Группу шинигами из 13 отряда под командованием Рукии посылают на опасное задание. Бьякуя, употребив все свое влияние, отзывает назначение и отряд уходит без младшей Кучики. Рукия является к брату с гневными воплями и желанием учинить разборку. Реакция и аргументы Бьякуи.

Звук шагов порой передает чувства не хуже слов, жестов и взглядов; деревянные полы особняка донесли до Бьякуи быструю, резкую – полную обиды и гнева - поступь еще ото входа в его крыло. Слуги были вымуштрованы передвигаться бесшумно, так что нарушителем спокойствия мог быть только гость.
Глава клана Кучики неторопливо поднял голову от еще чистого листа бумаги, отложил кисть и прислушался к приближающимся шагам, перемежаемым шорохом и стуком закрывающихся дверей. Личность посетителя не была для Бьякуи секретом; наоборот, этого визита он ждал с того момента, как адская бабочка принесла ему сообщение от капитана 13 отряда об удовлетворении его просьбы. Мужчина развернулся в пол-оборота к двери и бросил взгляд за окно – на сакуру, расцветшую, казалось бы, всего за одну ночь.

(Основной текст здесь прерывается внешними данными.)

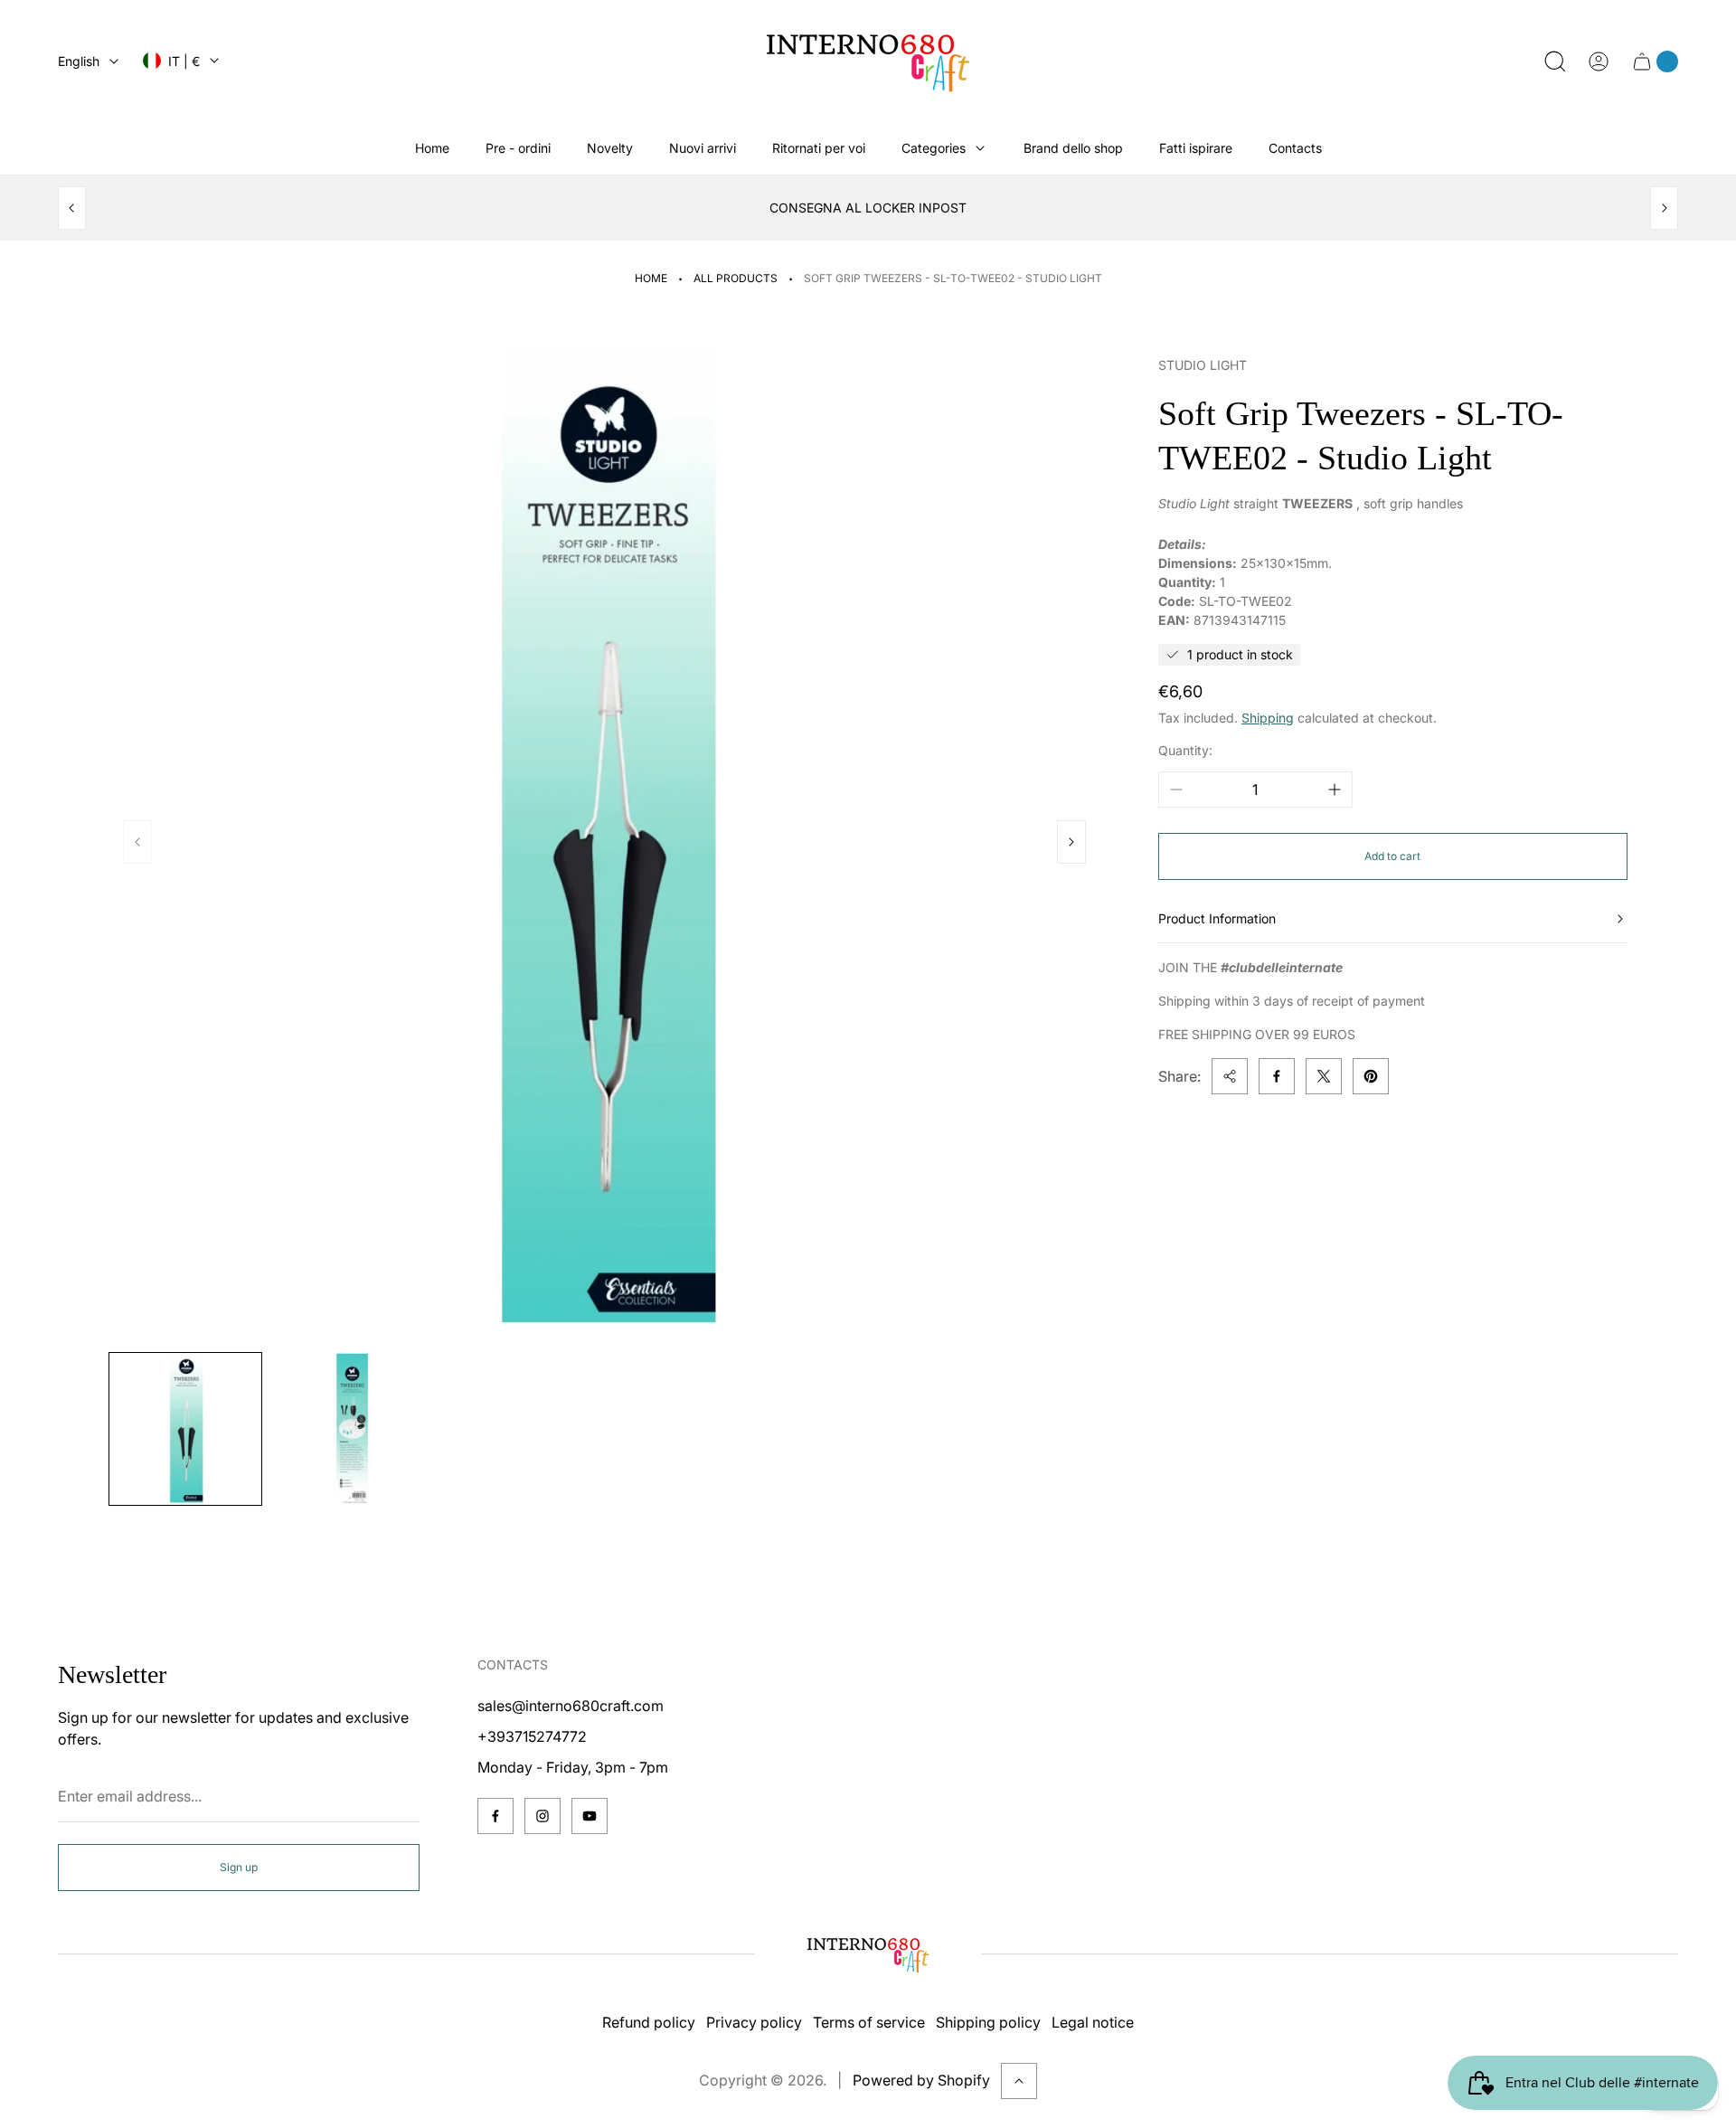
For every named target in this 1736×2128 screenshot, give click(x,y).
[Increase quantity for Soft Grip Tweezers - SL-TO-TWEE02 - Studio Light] (1334, 789)
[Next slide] (1664, 208)
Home (651, 278)
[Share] (1230, 1076)
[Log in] (1598, 61)
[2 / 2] (353, 1429)
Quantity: (1185, 750)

Перед входом в его кабинет шаги резко замерли, и долгие секунды Бьякуя ждал, пока его гость собирался с духом, чтобы войти. Губы его чуть подрагивали, сопротивляясь желанию сложиться в улыбку; однако когда дверь открылась, его лицо, все еще обращенное к окну, не выражало никаких эмоций.
- Нии-сама.
Кучики-тайчо дождался, пока девушка поклонится и сядет, прежде чем обратить на нее внимание.
- Рукия.
- Укитаке-тайчо сообщил мне, что вы попросили освободить меня от выполнения моих обязанностей в 13м отряде на сегодня, - Бьякуя молча смотрел на склоненную макушку сестры, не соглашаясь и не отрицая. – Он сказал, вы объяснили это необходимостью моего участия в сегодняшнем ханами.

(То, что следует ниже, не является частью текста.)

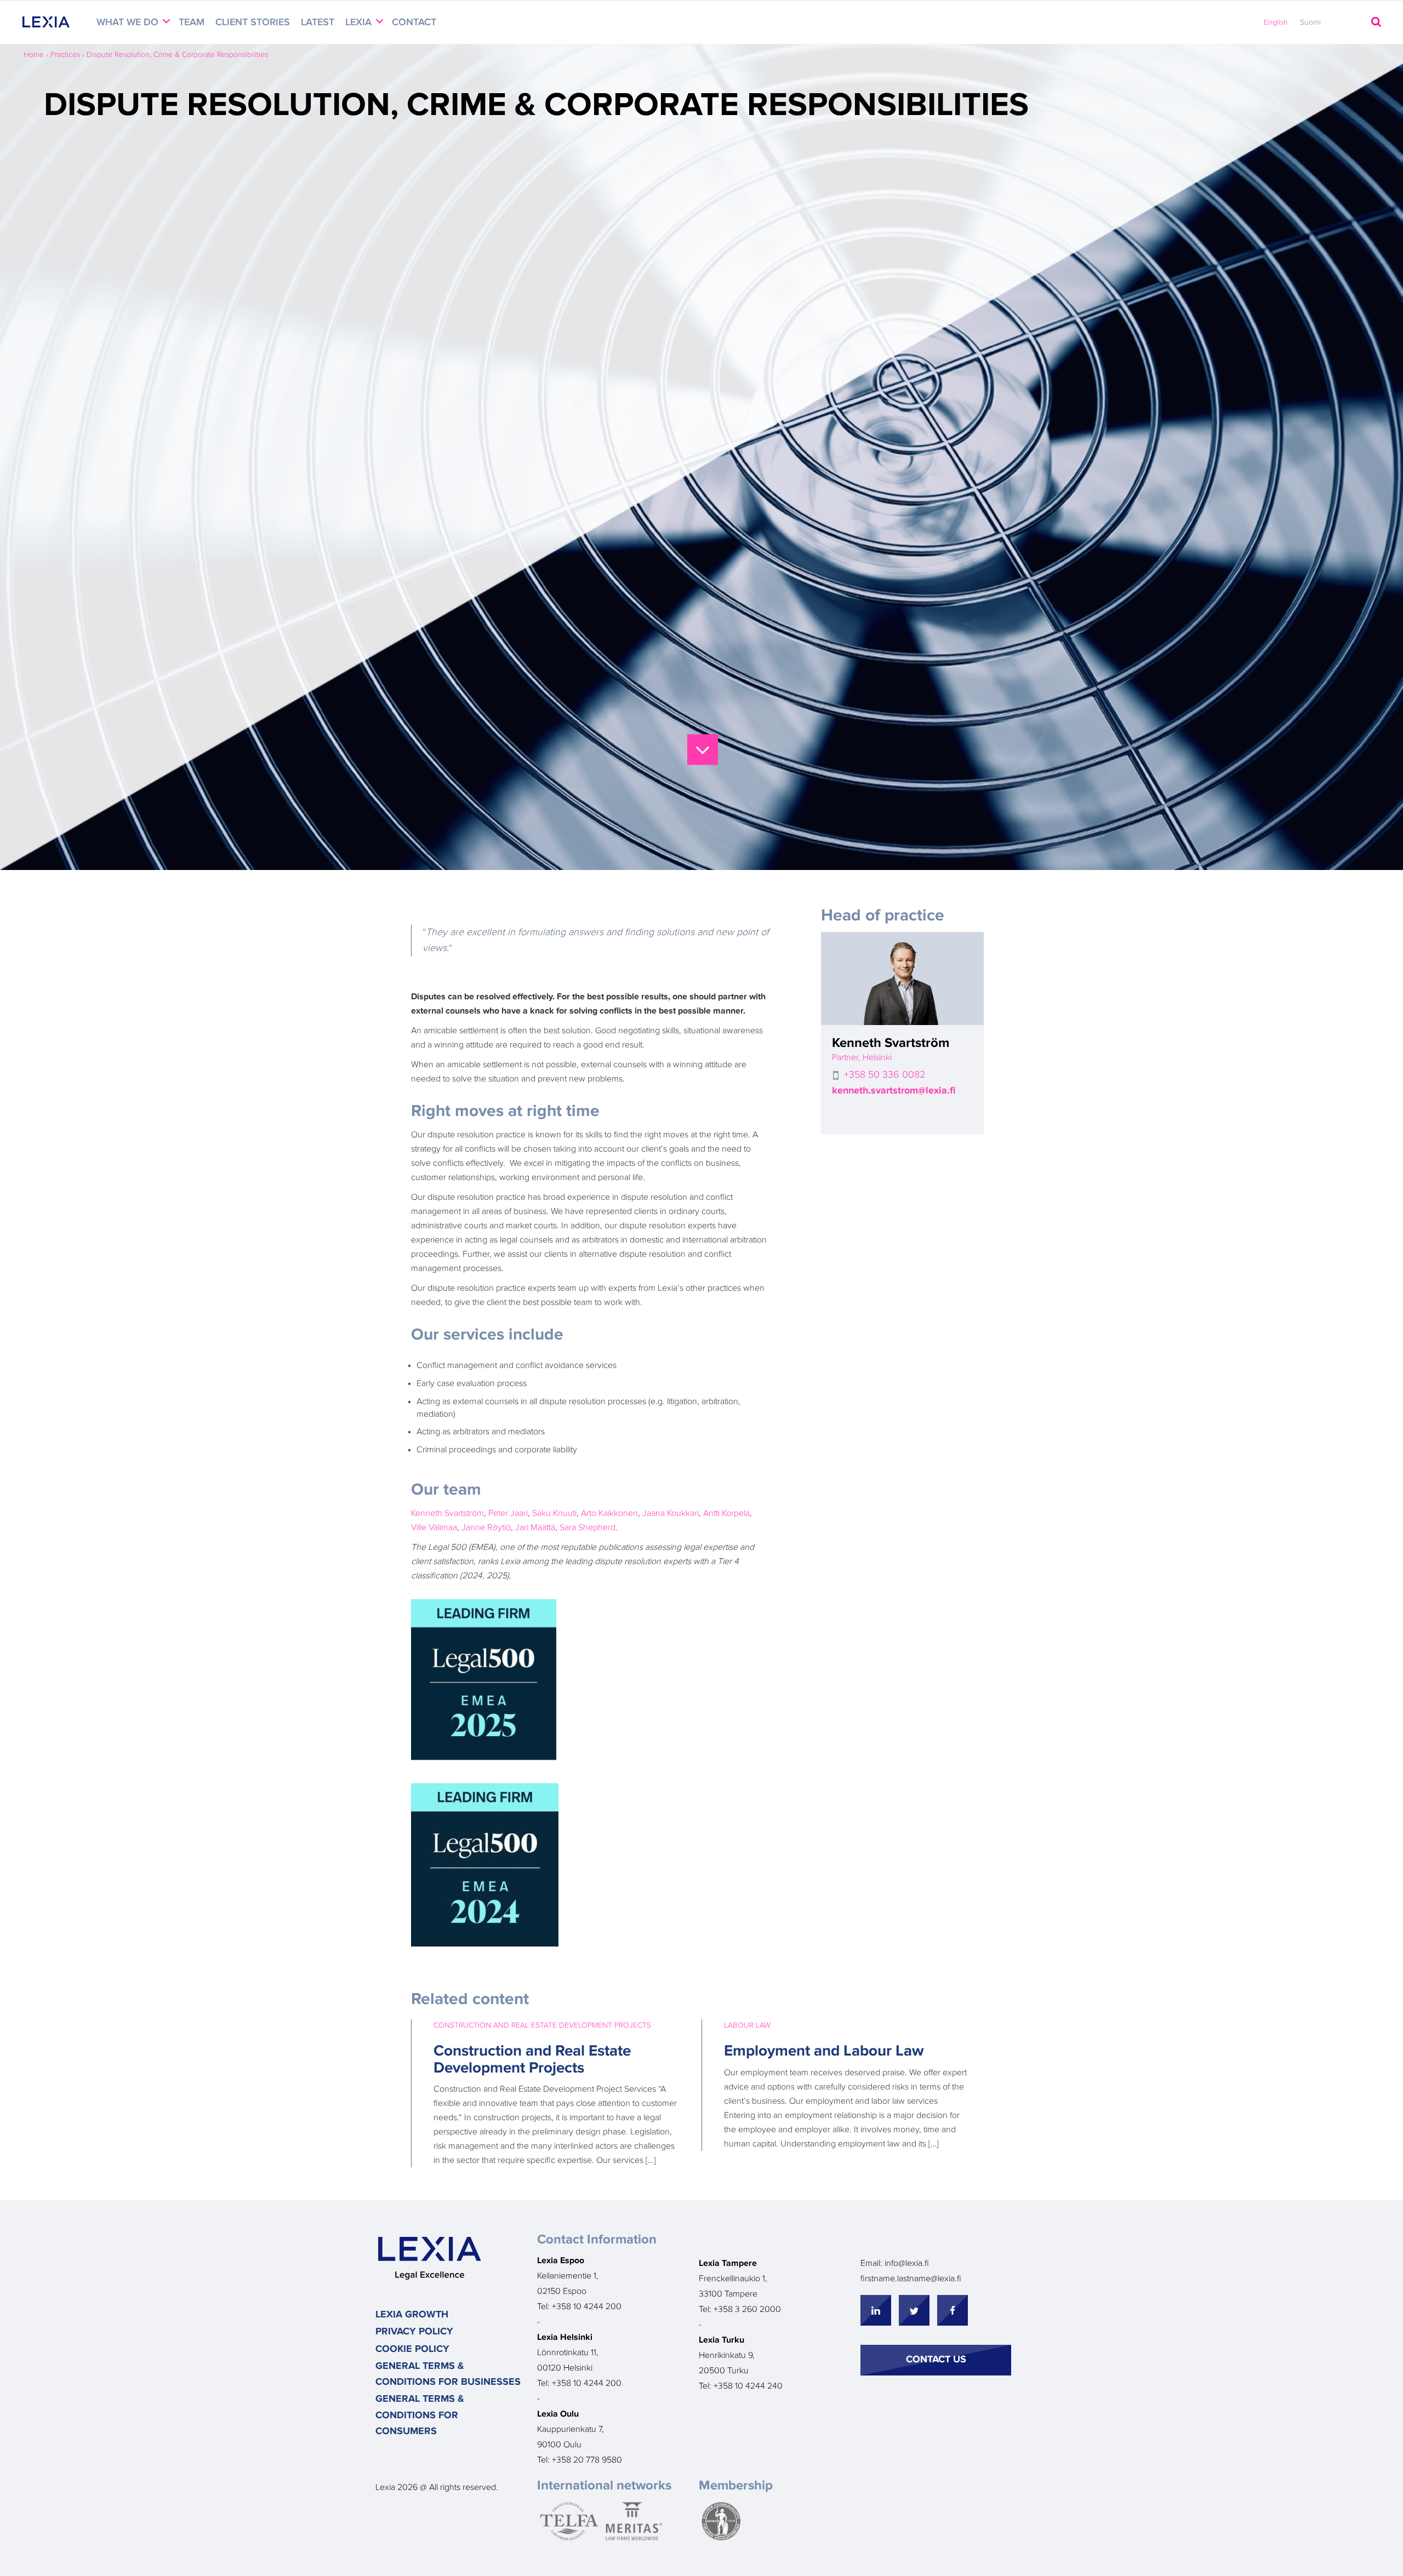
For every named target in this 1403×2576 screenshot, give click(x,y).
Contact (414, 22)
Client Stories (252, 22)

- Я уже выразил Укитаке-тайчо свою благодарность за его быстрое согласие. Надеюсь, впредь мне не придется решать эти вопросы лично; постарайся не забывать предупредить его о клановых торжествах, на которых требуется твое присутствие. – Кучики сделал едва заметную паузу, дожидаясь, пока голова Рукии не начнет подниматься, и продолжил: - Или слуги забыли напомнить тебе о сегодняшней церемонии? В этом случае стоит указать им на…
- Слуги ни при чем, Нии-сама! – девушка вскинула на брата полыхающие возмущением сиреневые глаза. – Я понимаю это так же хорошо, как и вы! Сегодня я впервые должна была вести отряд за пределы Руконгая! И вы сняли меня с этого задания ради ханами?! – пальцы Рукии, до того лежавшие на коленях, сжались в кулаки. – Я знаю, вы считаете меня слабой и не хотите, чтобы я позорила имя Кучики. Но я – все же шинигами, и я не хочу вечно отсиживаться за спинами других бойцов своего отряда или за стенами поместья! Вы все равно не сможете опекать меня вечно, Нии-сама. Дайте мне хоть один шанс, я обещаю, что не подведу!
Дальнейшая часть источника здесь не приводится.